The simplest way to connect to Bioshare using FileZilla is simply by using the “Quickconnect” parameters at the top of the window. Here, you need to enter the host (ie: sftp://bioshare.bigdata.org), username (same as you log into Bioshare with), password (again, same as you log in with), and port (depends on how Bioshare was configured). Once entered, click “Quickconnect” and you should see some details below as FileZilla attempt to log in. After successful authentication, you’ll have a list of all of your available shares on the right side of the window.
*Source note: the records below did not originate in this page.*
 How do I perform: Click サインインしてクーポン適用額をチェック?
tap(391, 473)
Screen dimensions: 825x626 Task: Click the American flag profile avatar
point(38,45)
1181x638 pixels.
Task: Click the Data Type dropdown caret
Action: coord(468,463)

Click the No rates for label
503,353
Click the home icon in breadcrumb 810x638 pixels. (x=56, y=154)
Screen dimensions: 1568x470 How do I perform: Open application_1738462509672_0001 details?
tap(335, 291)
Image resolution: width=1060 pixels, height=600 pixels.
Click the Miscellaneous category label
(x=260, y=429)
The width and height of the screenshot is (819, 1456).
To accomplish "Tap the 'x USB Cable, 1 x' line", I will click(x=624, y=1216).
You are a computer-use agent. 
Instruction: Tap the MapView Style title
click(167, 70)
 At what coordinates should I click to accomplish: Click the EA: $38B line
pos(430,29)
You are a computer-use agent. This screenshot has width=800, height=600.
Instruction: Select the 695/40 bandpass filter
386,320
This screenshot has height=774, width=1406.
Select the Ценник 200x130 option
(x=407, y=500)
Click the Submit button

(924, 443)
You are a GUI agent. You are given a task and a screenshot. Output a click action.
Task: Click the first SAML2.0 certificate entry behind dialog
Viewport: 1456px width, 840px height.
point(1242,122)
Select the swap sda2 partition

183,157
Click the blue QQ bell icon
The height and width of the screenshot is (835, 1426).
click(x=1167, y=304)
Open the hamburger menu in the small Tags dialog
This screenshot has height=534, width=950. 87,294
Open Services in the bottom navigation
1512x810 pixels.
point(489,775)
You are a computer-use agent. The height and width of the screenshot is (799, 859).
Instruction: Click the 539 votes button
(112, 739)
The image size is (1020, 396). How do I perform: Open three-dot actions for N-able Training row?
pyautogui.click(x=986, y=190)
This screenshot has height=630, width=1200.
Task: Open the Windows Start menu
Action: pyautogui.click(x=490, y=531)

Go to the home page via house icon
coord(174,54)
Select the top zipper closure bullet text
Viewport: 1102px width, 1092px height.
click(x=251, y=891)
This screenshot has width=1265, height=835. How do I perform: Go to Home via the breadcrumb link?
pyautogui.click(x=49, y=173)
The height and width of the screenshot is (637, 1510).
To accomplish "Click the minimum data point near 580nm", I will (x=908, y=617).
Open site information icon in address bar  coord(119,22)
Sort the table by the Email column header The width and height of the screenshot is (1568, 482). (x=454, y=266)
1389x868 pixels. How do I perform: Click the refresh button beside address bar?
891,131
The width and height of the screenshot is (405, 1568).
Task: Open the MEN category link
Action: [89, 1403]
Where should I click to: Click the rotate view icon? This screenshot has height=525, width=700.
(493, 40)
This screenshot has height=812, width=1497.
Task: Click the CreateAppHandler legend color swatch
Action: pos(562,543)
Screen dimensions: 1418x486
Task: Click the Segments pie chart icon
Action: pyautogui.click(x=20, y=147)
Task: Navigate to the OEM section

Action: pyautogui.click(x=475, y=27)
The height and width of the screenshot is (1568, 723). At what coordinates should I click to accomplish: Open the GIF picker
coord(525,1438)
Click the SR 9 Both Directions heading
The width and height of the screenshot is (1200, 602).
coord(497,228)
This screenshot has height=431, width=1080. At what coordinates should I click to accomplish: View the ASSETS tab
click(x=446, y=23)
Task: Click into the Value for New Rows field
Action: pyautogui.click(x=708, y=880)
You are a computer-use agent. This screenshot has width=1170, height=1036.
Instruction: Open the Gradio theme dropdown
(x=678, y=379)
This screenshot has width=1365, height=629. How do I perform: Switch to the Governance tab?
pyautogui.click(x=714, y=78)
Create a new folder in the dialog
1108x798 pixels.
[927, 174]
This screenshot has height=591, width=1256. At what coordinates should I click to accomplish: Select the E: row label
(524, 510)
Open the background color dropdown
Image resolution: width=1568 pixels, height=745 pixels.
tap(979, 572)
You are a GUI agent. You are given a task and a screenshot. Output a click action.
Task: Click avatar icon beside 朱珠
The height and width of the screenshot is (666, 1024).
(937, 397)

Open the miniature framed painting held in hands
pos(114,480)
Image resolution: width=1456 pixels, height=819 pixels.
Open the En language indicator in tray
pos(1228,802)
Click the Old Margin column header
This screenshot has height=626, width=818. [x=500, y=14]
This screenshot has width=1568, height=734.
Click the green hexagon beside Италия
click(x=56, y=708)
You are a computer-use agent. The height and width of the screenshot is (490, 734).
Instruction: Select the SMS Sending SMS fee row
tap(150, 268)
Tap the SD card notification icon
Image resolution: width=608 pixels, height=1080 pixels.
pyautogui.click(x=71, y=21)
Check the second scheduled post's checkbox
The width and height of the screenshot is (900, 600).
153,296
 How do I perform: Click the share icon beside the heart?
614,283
You can simply drag and drop files or directories between Bioshare and your local machine.

Filezilla quick connect

Using the command line (Linux/Mac)

Again, this is a useful option when trying to transfer files to/from a remote server. Connecting using sftp is quite simple, and will look something like (depending on port number, username, etc):

sftp -P 2200 'joe@bigdata.org'@bioshare.bigdata.org

To view a list of shares, use the “ls” command. If the share has a “friendly URL”, it will be listed by that instead of the random directory. To change into a directory, use “cd DIRECTORY_NAME”. To download files, use “get FILENAME”. If it is a directory, use “get -r DIRECTORY_NAME”. For uploading files, use “put /local/path/to/file” or for a directory “put -r /local/path/to/directory”. These are a few very simple examples. For more details on how to use sftp on the linux or mac command line, see the manual.

Rsync (Linux/Mac)

“Rsync is an open source utility that provides fast incremental file transfer.” In other words, this is probably the most efficient option for transfering data. Additionally, rsync is able to identify which files have already been transfered, and if the source has been updated since. In this way, rsync will only transfer the files that have been changed, which is important if regularly updating large datasets.

Rsync is, however, the least simple transfer method to setup. Unlike SFTP, Bioshare cannot use your username and password to authenticate you. It instead relies on the use of SSH keypairs. And while it is possible to configure a Windows system to use rsync, it is not recommended.

Bioshare uses SSH keypairs in much the same way as Github. Github has good documentation on how to use SSH keypairs for authenticating to Github, and is worth a read.

Setup

Here are the basic steps to setting up SSH keys with Bioshare.

  1. Make sure you have an SSH keypair:
ls -al ~/.ssh

Look for a pair of files called “id_rsa” and “id_rsa.pub”. Those would be your private and public keys, respectively. If you have them, you can skip to step 3.

  1. Create an SSH keypair if you didn’t find one you want to use in step 1:
cd ~/.ssh
ssh-keygen -t rsa -b 4096 -C "your_email@example.com"

When asked for a passphrase, make sure to enter one. You’ll be asked to enter this each time you use the keypair, which will keep it secure.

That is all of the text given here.